ObamaCare’s sunk: Time for a new ship
Back in 2010, ObamaCare was like the Titanic heading off on her maiden voyage. Critics warned people not to hop aboard, that disaster was inevitable. But the president, his allies in Congress and lots of big insurance companies assured everyone that they had designed an unsinkable ship of government-run health care.
Now, billions of dollars and 17 failed co-ops later, the captain and crew of USS ObamaCare are demanding that everyone stay below-deck and continue bailing out their sinking ship.
Congress shouldn’t oblige them. It’s time to head to the lifeboats.
The latest bailout proposal would extend a temporary provision of the Affordable Care Act.
The provisional Transitional Reinsurance Program, which took effect in 2014 and is scheduled to expire at the end of this year, imposes a contribution tax on employer-sponsored health plans. The proceeds are used to reimburse insurers offering ACA-compliant individual market coverage for taking on expensive, high-risk enrollees.
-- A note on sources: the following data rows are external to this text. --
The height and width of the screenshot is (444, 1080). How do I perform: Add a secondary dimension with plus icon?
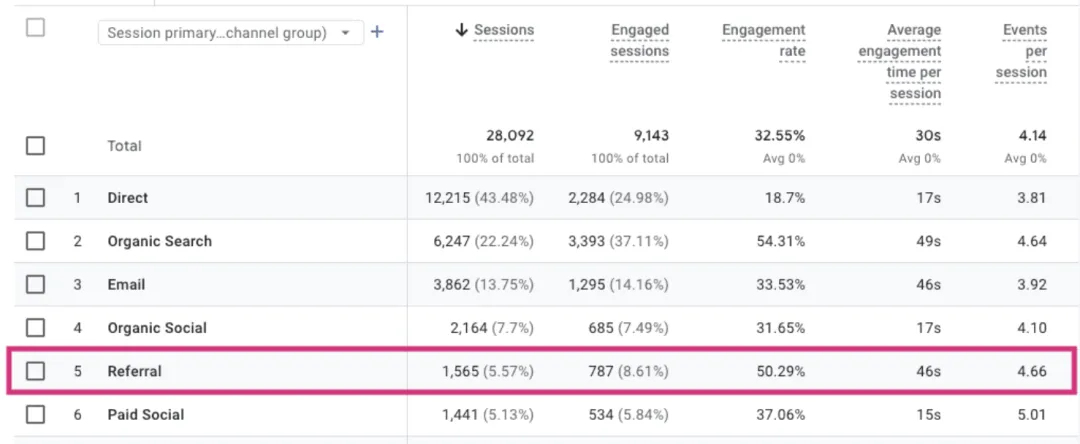377,32
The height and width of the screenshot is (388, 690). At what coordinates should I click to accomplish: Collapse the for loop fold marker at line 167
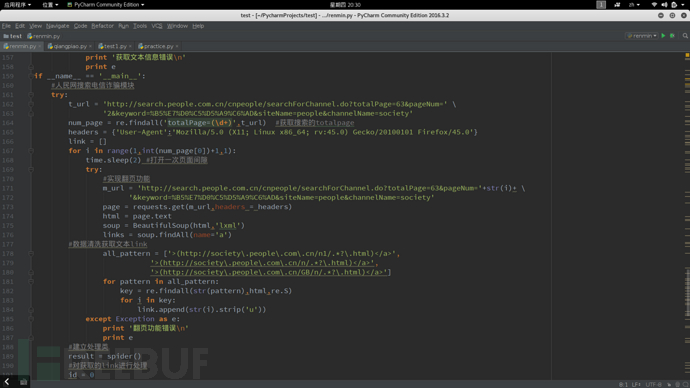point(31,150)
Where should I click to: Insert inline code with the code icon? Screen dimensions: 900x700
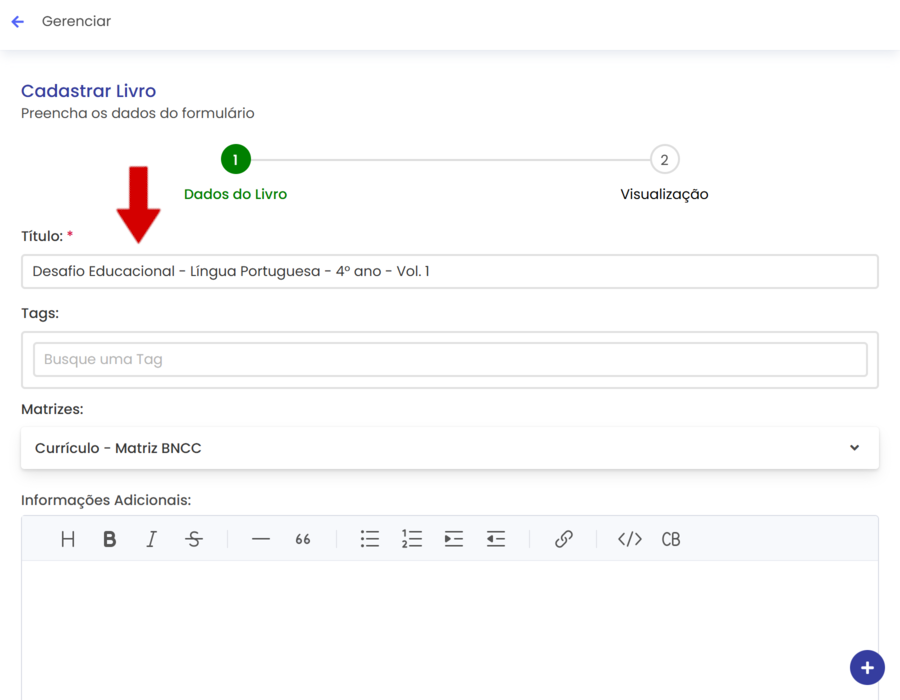pos(630,539)
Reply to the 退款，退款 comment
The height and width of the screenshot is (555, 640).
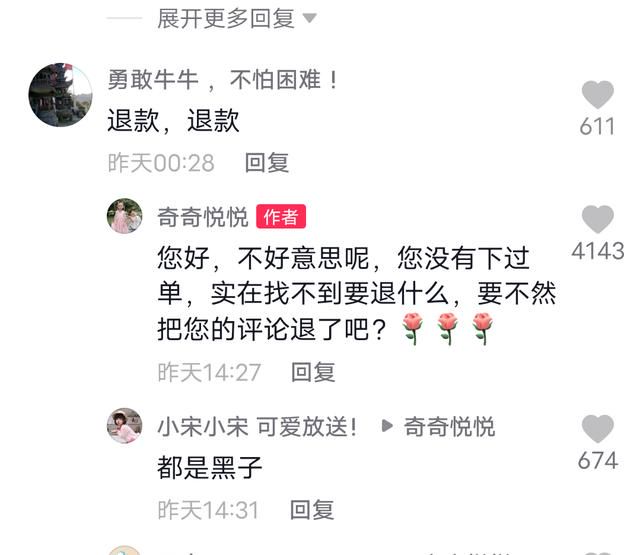pos(267,163)
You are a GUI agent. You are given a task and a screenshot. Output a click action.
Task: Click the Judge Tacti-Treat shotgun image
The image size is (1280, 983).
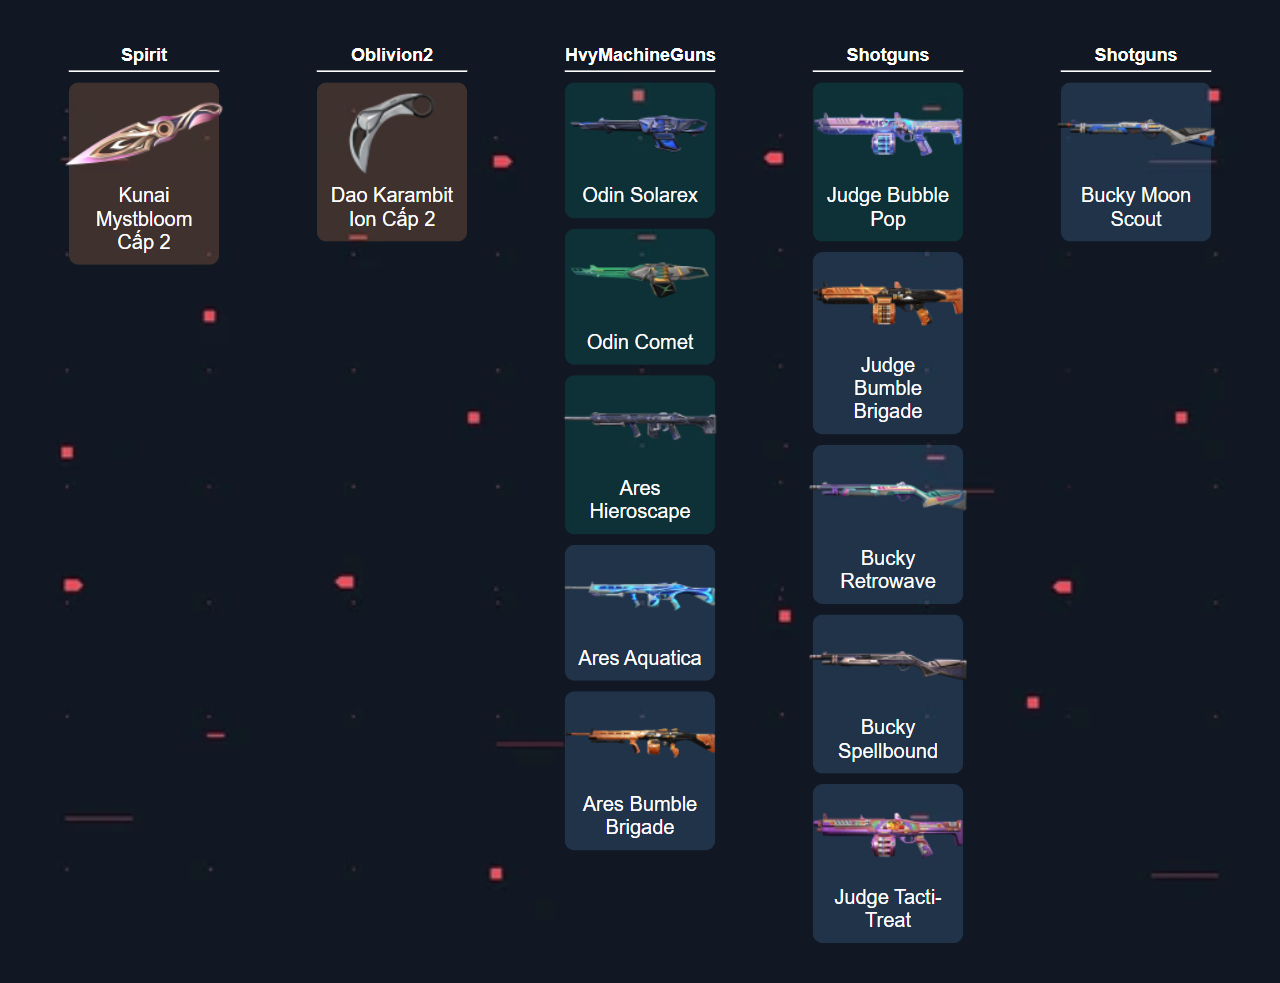[x=888, y=834]
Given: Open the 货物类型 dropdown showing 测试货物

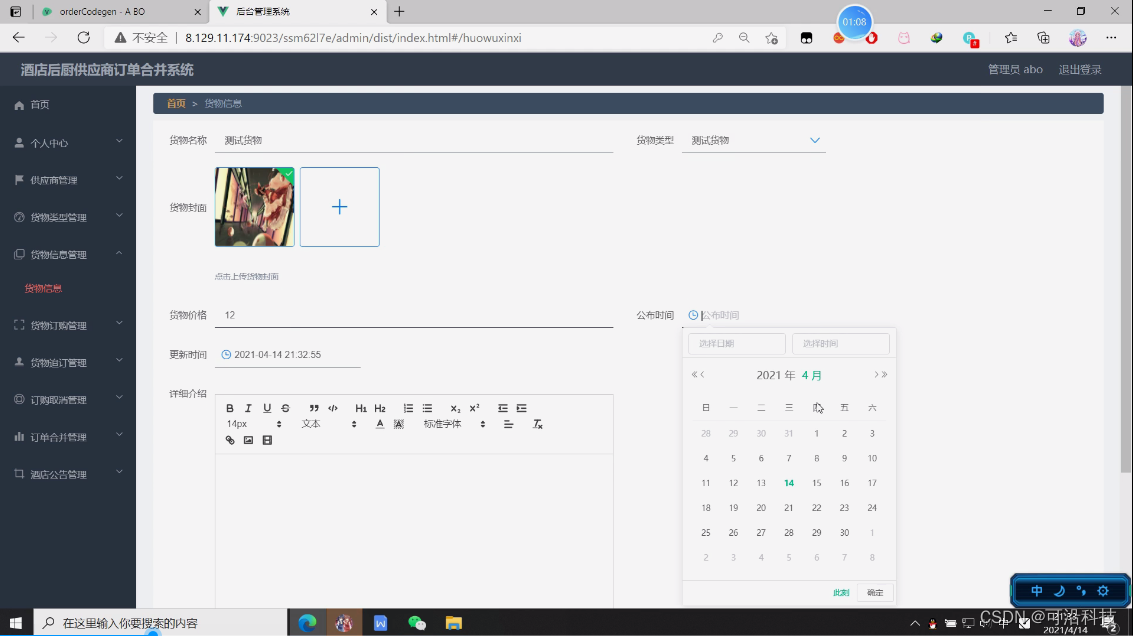Looking at the screenshot, I should pyautogui.click(x=753, y=141).
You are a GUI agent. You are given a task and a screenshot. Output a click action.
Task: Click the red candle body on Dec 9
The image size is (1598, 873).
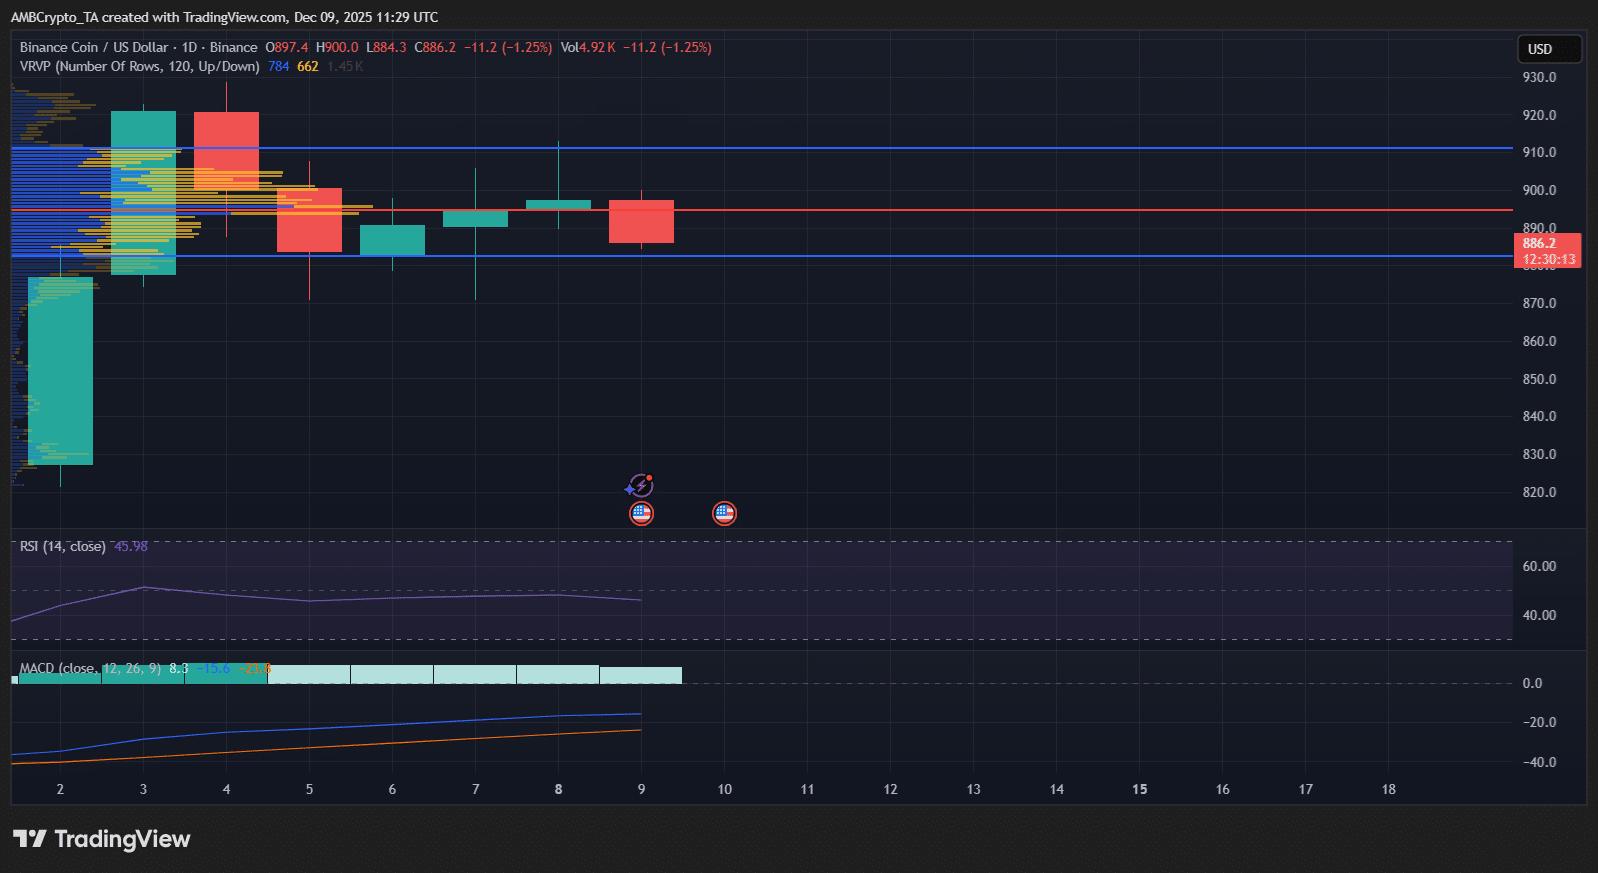[x=641, y=222]
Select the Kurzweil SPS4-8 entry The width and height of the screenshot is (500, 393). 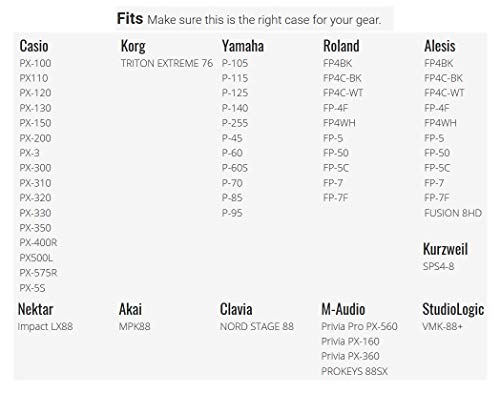(x=438, y=266)
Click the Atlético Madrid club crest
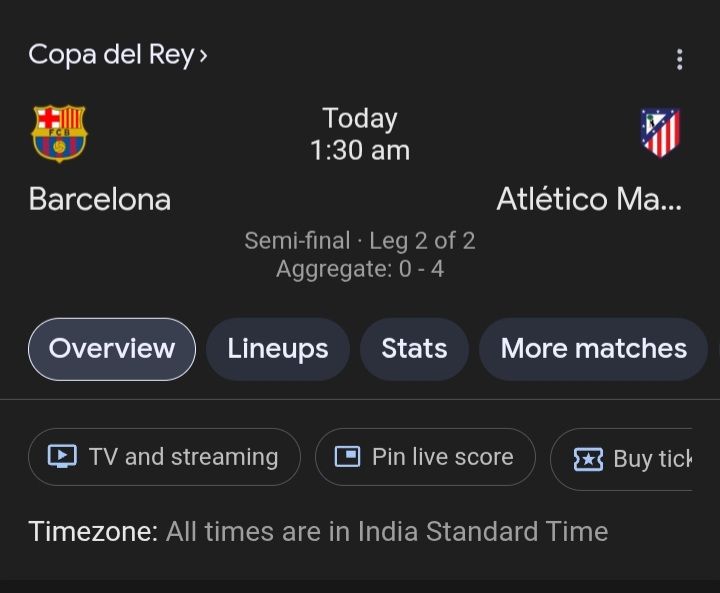Screen dimensions: 720x593 coord(660,133)
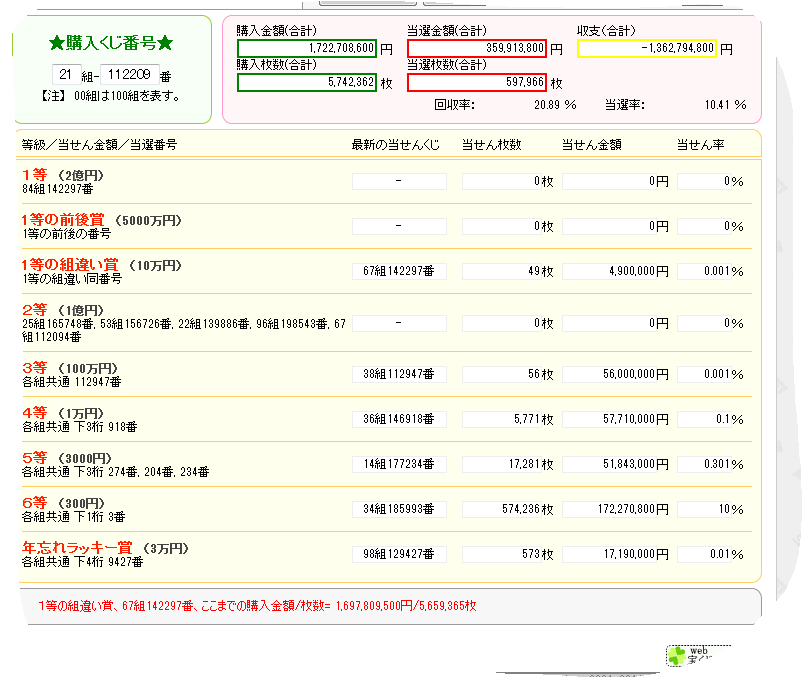Click the 購入金額(合計) green total field

[x=307, y=49]
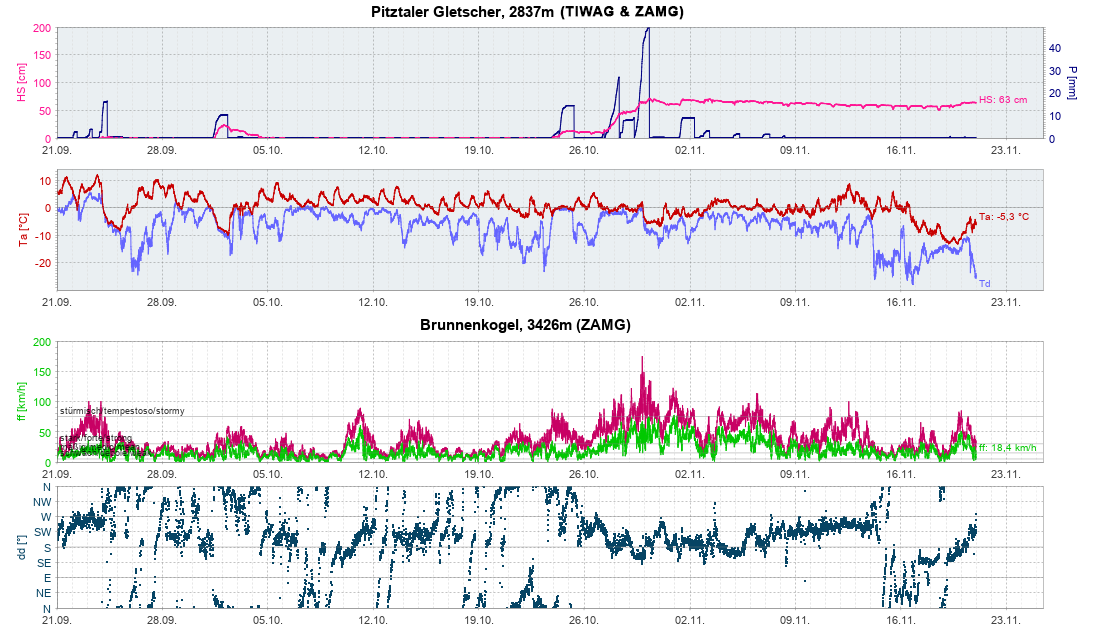Click the HS [cm] axis label
Image resolution: width=1100 pixels, height=639 pixels.
coord(20,83)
These corporate subsidies were originally meant to be a temporary fix while companies adjusted to a market with the federal government’s finger on the scales.
The authors of ObamaCare realized that because their bill created exchanges offering comprehensive and heavily subsidized individual coverage, people with expensive medical conditions would be motivated to seek such coverage in favor of their existing plans. The designers assumed that a little temporary support would handle the problem.
But ObamaCare set in motion much bigger and more costly consequences in the insurance market. Faced with mounting losses, more and more insurers are abandoning the exchanges.
And the problems aren’t confined to ObamaCare exchanges. People who buy individual insurance but don’t qualify for a subsidy are being hit with the full cost of premium hikes and facing decreased coverage choices as well.
For instance, Wellmark, the parent company of Blue Cross and Blue Shield of South Dakota — which has never participated in the exchanges — announced that it will also stop selling ACA-compliant individual market policies off the exchange.
It’s worth noting that Wellmark is a policyholder-owned company — the exact kind that ObamaCare tried to replicate through its now-failed co-op program.
The same politicians who rammed this doomed Titanic through Congress in the first place are now pushing to extend the reinsurance program.
Rather than try to prop up an ill-designed law, Congress needs to systematically repeal and replace ObamaCare’s dysfunctional policies with more sensible solutions.
There are other ways to ensure that needy individuals get the medical care they need without wrecking health insurance markets for everyone else. For example, several think tanks and lawmakers have proposed promising, free-market options.
As for the remaining insurers, rather than lobbying for short-term bailouts, they would be better off helping Congress design more workable replacement solutions for the long-term.
ObamaCare is sinking fast. We need to transfer the passengers to a safer, more seaworthy ship.
Jim DeMint is president of The Heritage Foundation.